Exercise a: Rewrite the listing as a numbered list, from the line containing "Click the forward" through the line containing "Open the HIZLI", and leave out blank lines.

[<prev] [next>] [<thread-prev] [thread-next>] [day] [month] [year] [list]
Message-ID: <47960d0c-189b-28c8-8337-ee1b202ad144@seco.com>
Date: Tue, 22 Nov 2022 11:45:18 -0500
From: Sean Anderson <sean.anderson@...o.com>
To: Vladimir Oltean <vladimir.oltean@....com>
Cc: netdev@...r.kernel.org, "David S. Miller" <davem@...emloft.net>,
Eric Dumazet <edumazet@...gle.com>,
Jakub Kicinski <kuba@...nel.org>,
Paolo Abeni <pabeni@...hat.com>,
Heiner Kallweit <hkallweit1@...il.com>,
Andrew Lunn <andrew@...n.ch>,
Russell King <linux@...linux.org.uk>,
Florian Fainelli <f.fainelli@...il.com>,
UNGLinuxDriver@...rochip.com,
bcm-kernel-feedback-list@...adcom.com,
Madalin Bucur <madalin.bucur@....nxp.com>,
Camelia Groza <camelia.groza@....com>,
Claudiu Manoil <claudiu.manoil@....com>,
Ioana Ciornei <ioana.ciornei@....com>,
Maxim Kochetkov <fido_max@...ox.ru>,
Antoine Tenart <atenart@...nel.org>,
Michael Walle <michael@...le.cc>,
Raag Jadav <raagjadav@...il.com>,
Siddharth Vadapalli <s-vadapalli@...com>,
Ong Boon Leong <boon.leong.ong@...el.com>,
Colin Foster <colin.foster@...advantage.com>,
Marek Behun <marek.behun@....cz>
Subject: Re: [PATCH v4 net-next 0/8] Let phylink manage in-band AN for the PHY
On 11/22/22 11:30, Vladimir Oltean wrote:
> On Tue, Nov 22, 2022 at 11:10:03AM -0500, Sean Anderson wrote:
>> On 11/21/22 19:17, Vladimir Oltean wrote:
>> > On Mon, Nov 21, 2022 at 05:42:44PM -0500, Sean Anderson wrote:
>> >> Are you certain this is the cause of the issue? It's also possible that
>> >> there is some errata for the PCS which is causing the issue. I have
>> >> gotten no review/feedback from NXP regarding the phylink conversion
>> >> (aside from acks for the cleanups).

Dataset records:
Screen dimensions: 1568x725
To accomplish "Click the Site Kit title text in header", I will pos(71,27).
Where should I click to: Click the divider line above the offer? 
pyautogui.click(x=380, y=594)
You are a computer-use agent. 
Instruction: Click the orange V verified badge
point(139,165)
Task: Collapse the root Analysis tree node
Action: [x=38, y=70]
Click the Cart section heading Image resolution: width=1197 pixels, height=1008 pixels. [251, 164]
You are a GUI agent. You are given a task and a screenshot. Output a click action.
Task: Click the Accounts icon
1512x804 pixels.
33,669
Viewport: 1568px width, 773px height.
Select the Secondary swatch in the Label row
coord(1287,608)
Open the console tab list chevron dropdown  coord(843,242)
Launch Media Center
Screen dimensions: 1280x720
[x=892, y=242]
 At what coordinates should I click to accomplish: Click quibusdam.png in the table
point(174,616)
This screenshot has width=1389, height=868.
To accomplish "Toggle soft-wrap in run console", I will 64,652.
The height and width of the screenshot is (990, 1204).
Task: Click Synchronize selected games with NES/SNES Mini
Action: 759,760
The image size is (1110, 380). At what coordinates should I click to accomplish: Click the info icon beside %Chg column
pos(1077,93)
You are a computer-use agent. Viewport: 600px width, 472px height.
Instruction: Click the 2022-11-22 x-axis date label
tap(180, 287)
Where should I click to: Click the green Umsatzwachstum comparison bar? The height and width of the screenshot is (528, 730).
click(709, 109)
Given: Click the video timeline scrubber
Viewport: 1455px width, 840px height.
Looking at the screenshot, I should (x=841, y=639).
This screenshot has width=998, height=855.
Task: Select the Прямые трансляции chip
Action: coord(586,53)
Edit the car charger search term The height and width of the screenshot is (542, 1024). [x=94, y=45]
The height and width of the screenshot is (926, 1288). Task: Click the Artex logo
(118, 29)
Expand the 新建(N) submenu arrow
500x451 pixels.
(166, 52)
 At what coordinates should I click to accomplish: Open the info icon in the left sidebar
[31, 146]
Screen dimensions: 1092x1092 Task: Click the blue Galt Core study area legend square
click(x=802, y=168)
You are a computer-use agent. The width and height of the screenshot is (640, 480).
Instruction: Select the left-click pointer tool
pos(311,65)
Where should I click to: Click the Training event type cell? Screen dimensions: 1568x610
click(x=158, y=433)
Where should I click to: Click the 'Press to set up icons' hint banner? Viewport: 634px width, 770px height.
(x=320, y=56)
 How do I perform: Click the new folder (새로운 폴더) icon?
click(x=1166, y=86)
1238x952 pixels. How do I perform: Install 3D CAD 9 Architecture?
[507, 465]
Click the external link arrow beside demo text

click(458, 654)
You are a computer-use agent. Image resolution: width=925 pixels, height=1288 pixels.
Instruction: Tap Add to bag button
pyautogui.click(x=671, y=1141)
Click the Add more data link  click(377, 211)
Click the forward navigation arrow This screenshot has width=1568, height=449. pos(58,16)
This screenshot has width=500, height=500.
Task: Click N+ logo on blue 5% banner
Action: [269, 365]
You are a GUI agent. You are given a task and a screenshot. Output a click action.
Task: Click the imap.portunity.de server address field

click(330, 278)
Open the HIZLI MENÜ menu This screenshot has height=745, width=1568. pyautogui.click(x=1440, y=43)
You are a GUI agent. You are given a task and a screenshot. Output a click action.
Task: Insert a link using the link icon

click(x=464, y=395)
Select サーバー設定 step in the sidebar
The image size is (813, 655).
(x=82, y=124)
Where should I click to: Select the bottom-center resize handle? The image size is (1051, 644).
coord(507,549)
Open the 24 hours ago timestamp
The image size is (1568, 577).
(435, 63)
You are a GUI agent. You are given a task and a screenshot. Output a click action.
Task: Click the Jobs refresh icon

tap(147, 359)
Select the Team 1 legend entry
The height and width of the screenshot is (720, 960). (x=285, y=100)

Exercise b: Extend the mailing-list message about letting phylink manage in-band autonegotiation, starting right after its last sentence.

Output a:
1. Click the forward navigation arrow This screenshot has width=1568, height=449. pos(58,16)
2. This screenshot has width=500, height=500.
3. Task: Click N+ logo on blue 5% banner
4. Action: [269, 365]
5. You are a GUI agent. You are given a task and a screenshot. Output a click action.
6. Task: Click the imap.portunity.de server address field
7. click(330, 278)
8. Open the HIZLI MENÜ menu This screenshot has height=745, width=1568. pyautogui.click(x=1440, y=43)

Output b:
>> >
>> > Erratum which does what out of the ordinary? Your description of the
>> > hardware failure seems consistent with the most plausible explanation
>> > that doesn't involve any bugs.
>>
>> Well, I don't have a setup which doesn't require in-band AN, so I can't
>> say one way or the other where the problem lies. To me, the Lynx PCS is
>> just as opaque as the phy.
>
> ok.
>
>> > If you enable C37/SGMII AN in the PCS (of the PHY or of the MAC) and AN
>> > does not complete (because it's not enabled on the other end), that
>> > system side of the link remains down. Which you don't see when you
>> > operate in MLO_AN_PHY mode, because phylink only considers the PCS link
>> > state in MLO_AN_INBAND mode. So this is why you see the link as up but
>> > it doesn't work.
>>
>> Actually, I checked the PCS manually in phy mode, and the link was up.
>> I expected it to be down, so this was a bit surprising to me.
>
> Well, if autoneg is disabled in the Lynx PCS (which it is in MLO_AN_PHY),
> then the link should come up right away, as long as it can lock on some
> symbols IIRC. It's a different story for the PHY PCS if autoneg is
> enabled there. Still nothing surprising here, really.
>
>> > To confirm whether I'm right or wrong, there's a separate SERDES
>> > Interrupt Status Register at page 0xde1 offset 0x12, whose bit 4 is
>> > "SERDES link status change" and bit 0 is "SERDES auto-negotiation error".
>> > These bits should both be set when you double-read them (regardless of
>> > IRQ enable I think) when your link is down with MLO_AN_PHY, but should
>> > be cleared with MLO_AN_INBAND.
>>
>> This register is always 0s for me...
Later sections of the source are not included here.